Il y a trois maillons de qualité, l’alliance du producteur, de la cuisine et de la salle.

“L’année 2018 marque un tournant pour le Collège Culinaire de France. La Grande Rencontre Annuelle a rendu lisible le vrai visage de notre réseau, celui des histoires humaines de relations incarnées entre Producteurs et Restaurateurs de Qualité”, mentionne Christian Regouby Délégué Général Restaurants et Producteurs Artisans de Qualité. “Les expériences vécues, les engagements concrets les initiatives partagées et les résultats obtenus entre les membres sont la démonstration éclatante de la réalité et de la productivité des valeurs et des pratiques de notre collectif. Elles sont l’expression de notre identité singulière qui se démarque des autres associations de l’univers culinaire. Notre totale indépendance de l’agro-industrie et des pouvoirs publics puise toute sa force dans l’énergie et les initiatives des membres sur l’ensemble du territoire. Le démarrage et le succès rencontré par les premiers « Dîners Complices » entre Producteurs et Restaurants de Qualité permettront de sensibiliser et d’intégrer le maillon client au cœur de notre chaîne de la qualité. Face à l’industrialisation de la restauration et la standardisation des goûts, nous voulons mettre en place une véritable chaîne de la qualité afin de valoriser notre patrimoine culinaire artisanal.
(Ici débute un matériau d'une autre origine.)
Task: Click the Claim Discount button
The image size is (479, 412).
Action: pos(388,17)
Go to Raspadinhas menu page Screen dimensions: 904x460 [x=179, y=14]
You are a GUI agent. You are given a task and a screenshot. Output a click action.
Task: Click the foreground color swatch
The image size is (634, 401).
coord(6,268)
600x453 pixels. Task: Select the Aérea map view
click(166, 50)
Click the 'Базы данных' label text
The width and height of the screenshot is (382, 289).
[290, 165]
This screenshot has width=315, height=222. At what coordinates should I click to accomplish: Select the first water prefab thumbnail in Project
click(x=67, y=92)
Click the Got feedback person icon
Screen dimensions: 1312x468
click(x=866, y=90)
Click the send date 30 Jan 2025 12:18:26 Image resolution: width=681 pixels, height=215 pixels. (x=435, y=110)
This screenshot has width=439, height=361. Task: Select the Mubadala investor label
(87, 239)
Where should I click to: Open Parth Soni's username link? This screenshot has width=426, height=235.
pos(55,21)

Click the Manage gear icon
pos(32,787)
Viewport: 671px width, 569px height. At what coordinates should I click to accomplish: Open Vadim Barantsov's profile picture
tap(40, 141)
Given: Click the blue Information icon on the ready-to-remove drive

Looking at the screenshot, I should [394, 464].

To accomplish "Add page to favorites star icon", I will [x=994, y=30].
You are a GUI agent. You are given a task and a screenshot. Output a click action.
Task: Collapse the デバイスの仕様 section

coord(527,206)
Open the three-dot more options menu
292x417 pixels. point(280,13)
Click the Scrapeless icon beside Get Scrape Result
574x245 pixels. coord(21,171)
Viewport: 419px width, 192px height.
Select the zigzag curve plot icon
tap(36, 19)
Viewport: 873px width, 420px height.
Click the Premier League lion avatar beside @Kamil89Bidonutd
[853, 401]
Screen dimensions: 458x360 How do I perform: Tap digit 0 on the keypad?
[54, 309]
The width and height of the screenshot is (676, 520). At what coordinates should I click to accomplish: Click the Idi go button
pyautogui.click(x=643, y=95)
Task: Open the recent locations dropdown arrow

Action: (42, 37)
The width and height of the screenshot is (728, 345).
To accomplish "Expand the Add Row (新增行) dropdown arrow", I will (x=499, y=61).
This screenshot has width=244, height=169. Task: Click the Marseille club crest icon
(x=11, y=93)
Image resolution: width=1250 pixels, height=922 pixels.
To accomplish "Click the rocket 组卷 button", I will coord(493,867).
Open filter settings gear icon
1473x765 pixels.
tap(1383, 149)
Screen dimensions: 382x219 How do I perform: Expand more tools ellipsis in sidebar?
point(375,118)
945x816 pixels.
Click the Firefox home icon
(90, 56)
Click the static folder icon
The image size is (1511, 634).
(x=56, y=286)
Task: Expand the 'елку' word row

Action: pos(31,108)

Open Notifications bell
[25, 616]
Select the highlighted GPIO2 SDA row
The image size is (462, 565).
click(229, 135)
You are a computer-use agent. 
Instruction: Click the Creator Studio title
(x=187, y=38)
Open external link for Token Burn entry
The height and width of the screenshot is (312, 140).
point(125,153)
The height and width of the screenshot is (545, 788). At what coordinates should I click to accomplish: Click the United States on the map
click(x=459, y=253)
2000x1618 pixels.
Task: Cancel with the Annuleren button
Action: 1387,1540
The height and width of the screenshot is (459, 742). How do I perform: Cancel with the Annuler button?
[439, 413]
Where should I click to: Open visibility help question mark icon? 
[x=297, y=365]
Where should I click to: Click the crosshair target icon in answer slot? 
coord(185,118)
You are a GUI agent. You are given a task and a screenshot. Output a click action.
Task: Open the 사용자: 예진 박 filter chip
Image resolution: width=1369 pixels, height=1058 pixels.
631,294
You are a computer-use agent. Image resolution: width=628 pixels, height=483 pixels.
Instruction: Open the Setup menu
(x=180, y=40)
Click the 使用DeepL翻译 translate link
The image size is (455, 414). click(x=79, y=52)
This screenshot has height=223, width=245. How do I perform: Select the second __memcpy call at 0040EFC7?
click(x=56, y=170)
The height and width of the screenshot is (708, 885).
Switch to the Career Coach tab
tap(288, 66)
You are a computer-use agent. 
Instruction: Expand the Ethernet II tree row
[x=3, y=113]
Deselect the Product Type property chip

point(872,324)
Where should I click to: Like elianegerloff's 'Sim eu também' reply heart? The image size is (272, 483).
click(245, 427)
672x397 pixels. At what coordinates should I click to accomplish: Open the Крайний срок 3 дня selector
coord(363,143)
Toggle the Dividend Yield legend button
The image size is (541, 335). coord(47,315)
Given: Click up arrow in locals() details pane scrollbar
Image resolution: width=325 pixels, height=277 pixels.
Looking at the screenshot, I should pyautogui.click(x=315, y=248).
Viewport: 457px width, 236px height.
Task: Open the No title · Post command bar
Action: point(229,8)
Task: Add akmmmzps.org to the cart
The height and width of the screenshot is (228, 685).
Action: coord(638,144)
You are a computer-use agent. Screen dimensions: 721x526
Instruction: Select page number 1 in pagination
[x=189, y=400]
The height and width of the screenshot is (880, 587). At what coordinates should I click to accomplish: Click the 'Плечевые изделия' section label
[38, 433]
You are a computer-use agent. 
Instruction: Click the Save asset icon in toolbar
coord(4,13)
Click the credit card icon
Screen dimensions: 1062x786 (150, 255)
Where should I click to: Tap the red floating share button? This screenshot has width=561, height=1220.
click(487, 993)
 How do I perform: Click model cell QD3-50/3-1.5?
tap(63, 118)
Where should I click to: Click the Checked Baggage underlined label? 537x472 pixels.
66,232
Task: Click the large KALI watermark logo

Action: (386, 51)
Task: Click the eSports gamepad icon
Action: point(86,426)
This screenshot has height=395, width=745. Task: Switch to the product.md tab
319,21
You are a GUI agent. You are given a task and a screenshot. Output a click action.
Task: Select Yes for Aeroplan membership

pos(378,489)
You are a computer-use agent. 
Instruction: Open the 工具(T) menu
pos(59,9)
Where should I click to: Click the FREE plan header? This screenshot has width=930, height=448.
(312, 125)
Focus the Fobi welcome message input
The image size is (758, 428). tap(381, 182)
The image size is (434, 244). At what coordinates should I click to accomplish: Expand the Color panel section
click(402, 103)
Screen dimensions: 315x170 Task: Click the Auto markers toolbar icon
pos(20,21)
C’est un combat quotidien qui concerne et implique la participation active de chacun d’entre nous.”

“Il faut donner envie d’avoir envie” cite Christian Regouby. “Aujourd’hui le passe, ce n’est pas l’endroit où l’on passe une assiette mais une histoire.

Célia Tunc, Secrétaire Général du CCF annonce l’an prochain la tenue d’un grand salon/ marché des producteurs et artisans de qualité. Mais, pour cela 30€ sera demandé à chaque membre lors de la cotisation pour le réaliser et maintenir également cette indépendance et autonomie financière.”